Тема сунул руку за пояс.
Послышался металлический стук. Затейливо переворачиваясь, пистолет вывалился у него из штанины и упал на цементный крашеный пол.
Ксения Петровна что-то достала из ящика стола. Собираясь нагнуться за пистолетом, Тема краем глаза увидел в руке Ксении Петровны направленный на него небольшой пистолет. Ксения Петровна выстрелила.
Попала, — не столько подумал, сколько подумал, что подумал Тема. Пуля и вправду с невероятной силой ударила его в грудь, пробила его тело насквозь и вылетела с обратной стороны, просверлив по дороге позвоночник. Секунда, мгновение было как будто ножницами аккуратно выстрижено из его сознания. Потом боль, похожая больше на предмет, чем на ощущение, острая, как зубья циркульной пилы заставила его мозг взорваться, расплавиться, испариться. В следующее мгновение он пришел в себя, по крайней мере стал видеть снова, не так, как раньше, правда, а как будто глядя в трубочку калейдоскопа, на конце которого светилась крошечная рассыпающаяся картинка, но в этот момент вторая пуля угодила ему в голову. Его отшвырнуло к стене.

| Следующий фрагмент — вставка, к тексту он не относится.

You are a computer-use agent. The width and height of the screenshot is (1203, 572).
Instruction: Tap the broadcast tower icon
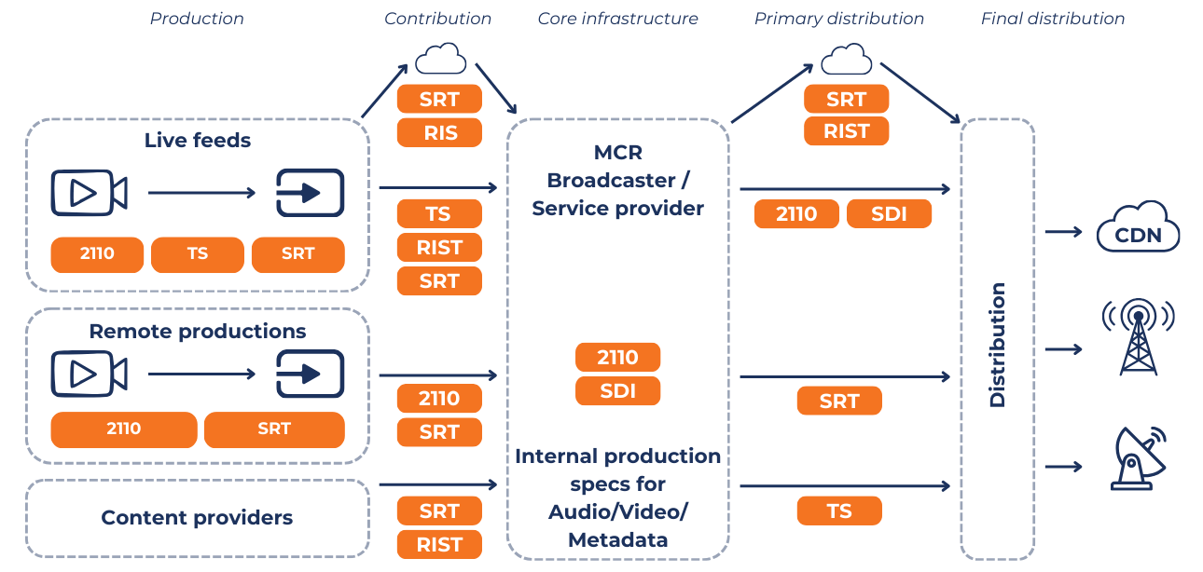[x=1138, y=337]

Картинка исчезла. Тема будто впитался в самого себя. Он лежал у стены, похожий на выброшенную ветошь. Он ничего уже не чувствовал снаружи, ничего не видел, он был занят одним — сердцебиением. Неожиданно оказалось, что обыкновенные сердечные сокращения, — а вместе с ними дыхание, кровообращение, нервная координация и вся остальная жизнедеятельность — требуют нечеловеческих усилий.

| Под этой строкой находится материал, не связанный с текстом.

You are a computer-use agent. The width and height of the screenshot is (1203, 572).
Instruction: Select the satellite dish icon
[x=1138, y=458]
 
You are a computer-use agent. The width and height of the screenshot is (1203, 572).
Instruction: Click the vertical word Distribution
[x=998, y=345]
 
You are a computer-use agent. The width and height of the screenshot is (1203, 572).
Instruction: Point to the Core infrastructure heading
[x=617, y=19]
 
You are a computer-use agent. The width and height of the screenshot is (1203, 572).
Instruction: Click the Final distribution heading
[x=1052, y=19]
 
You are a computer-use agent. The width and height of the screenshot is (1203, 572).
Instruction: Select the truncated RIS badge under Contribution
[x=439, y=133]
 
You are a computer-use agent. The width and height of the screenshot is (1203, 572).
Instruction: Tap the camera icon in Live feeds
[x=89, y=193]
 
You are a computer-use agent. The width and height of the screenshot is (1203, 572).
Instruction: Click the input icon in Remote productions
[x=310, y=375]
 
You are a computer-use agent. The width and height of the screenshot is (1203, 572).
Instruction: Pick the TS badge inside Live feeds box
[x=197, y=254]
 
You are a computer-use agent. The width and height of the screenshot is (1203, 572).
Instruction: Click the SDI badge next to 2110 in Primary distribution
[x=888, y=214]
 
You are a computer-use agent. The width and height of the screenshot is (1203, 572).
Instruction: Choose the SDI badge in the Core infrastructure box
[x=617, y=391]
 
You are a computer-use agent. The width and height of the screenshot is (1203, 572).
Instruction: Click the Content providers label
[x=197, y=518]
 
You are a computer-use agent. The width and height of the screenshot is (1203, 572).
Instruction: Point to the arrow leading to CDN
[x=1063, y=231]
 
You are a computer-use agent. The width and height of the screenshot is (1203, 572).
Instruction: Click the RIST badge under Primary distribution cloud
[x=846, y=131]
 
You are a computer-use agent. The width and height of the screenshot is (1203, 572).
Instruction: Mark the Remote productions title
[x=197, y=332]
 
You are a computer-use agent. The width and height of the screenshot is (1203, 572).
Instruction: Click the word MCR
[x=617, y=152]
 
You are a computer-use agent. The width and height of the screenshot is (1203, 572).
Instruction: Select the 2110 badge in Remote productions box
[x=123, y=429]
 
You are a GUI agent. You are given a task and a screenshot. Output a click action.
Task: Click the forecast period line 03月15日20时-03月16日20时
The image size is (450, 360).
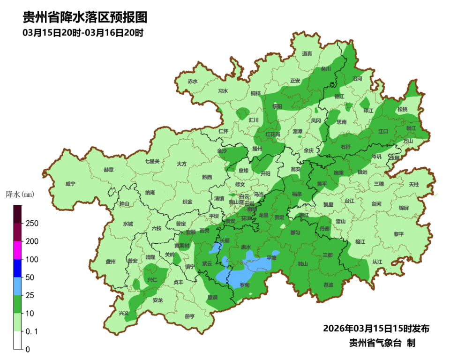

Он старался. Мышцы сокращались невпопад, некоторые уже только беспомощно подрагивали, вибрировали, дергались из последних сил. Сердце вдруг остановилось. Он попробовал еще раз вдохнуть и сладчайший ласковый воздух неожиданно и плавно втек к нему в легкие — и остался там, даже не успев по-настоящему окислиться.

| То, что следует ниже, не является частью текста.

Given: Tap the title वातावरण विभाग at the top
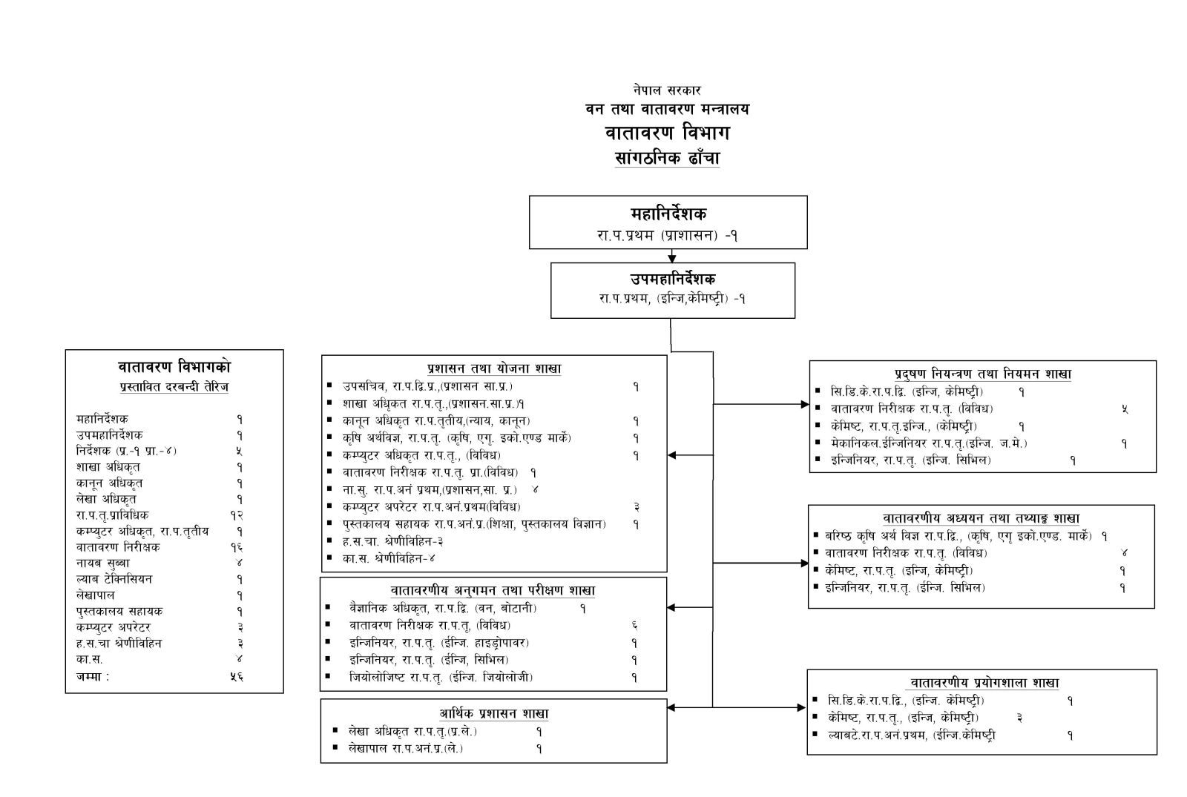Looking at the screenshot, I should (667, 133).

Тема почувствовал облегчение. По крайней мере теперь не нужно было так невыносимо напрягаться, чтобы сохранять в движении остатки телесной механики. Он попытался пошевелиться, но не ощутил ничего — ни движения, ни его отсутствия.
«Глупо», подумал он, вспомнив про Веру, «всякий раз, как порисоваться захочешь, никогда ничего хорошего не получается. Никогда». Он вспомнил, как учил Кореянку Хо текилу пить и вместо соли насыпал на ладонь растворимый витамин «С» из аэрофлотовского пакетика.
Перед его глазами был теперь угол потолка и две стены, неторопливо заплывавшие по крям непроглядной, невидимой мглой. Он услышал шаги. Валентин Викторович наклонился над ним, словно в колодец заглянул.